Give, as a numbered list with blank lines left out, only the part of the material that opens with the line containing "Task: Select the 宮崎県 radio button" and runs through the end of the material.
## BEGIN Given data
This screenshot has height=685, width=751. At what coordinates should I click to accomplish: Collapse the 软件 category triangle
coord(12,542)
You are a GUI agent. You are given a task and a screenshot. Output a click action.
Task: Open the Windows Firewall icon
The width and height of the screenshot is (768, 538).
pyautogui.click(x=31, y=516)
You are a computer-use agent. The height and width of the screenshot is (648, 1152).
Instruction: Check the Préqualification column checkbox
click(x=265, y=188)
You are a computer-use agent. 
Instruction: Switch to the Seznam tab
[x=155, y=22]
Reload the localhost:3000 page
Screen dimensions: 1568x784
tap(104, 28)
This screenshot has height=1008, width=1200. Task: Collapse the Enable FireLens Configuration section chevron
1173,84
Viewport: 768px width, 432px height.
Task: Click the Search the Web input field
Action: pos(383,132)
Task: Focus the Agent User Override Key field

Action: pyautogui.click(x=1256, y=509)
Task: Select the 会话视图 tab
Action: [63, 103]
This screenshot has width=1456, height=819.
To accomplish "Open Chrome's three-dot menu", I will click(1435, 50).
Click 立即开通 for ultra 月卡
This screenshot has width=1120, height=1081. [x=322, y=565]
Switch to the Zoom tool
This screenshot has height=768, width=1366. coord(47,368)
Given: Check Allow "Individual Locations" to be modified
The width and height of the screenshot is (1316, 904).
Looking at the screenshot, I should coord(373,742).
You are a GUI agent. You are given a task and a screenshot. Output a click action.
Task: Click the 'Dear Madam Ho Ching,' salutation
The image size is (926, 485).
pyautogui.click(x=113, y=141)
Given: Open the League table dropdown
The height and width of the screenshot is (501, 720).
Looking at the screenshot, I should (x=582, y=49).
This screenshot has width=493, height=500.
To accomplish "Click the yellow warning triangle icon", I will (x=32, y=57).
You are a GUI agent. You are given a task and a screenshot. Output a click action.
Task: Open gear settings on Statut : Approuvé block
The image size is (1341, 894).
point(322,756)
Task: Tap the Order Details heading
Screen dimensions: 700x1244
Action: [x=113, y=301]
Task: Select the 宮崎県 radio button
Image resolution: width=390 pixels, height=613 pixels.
## END Given data
Task response ▸
1. Task: Select the 宮崎県 radio button
2. Image resolution: width=390 pixels, height=613 pixels.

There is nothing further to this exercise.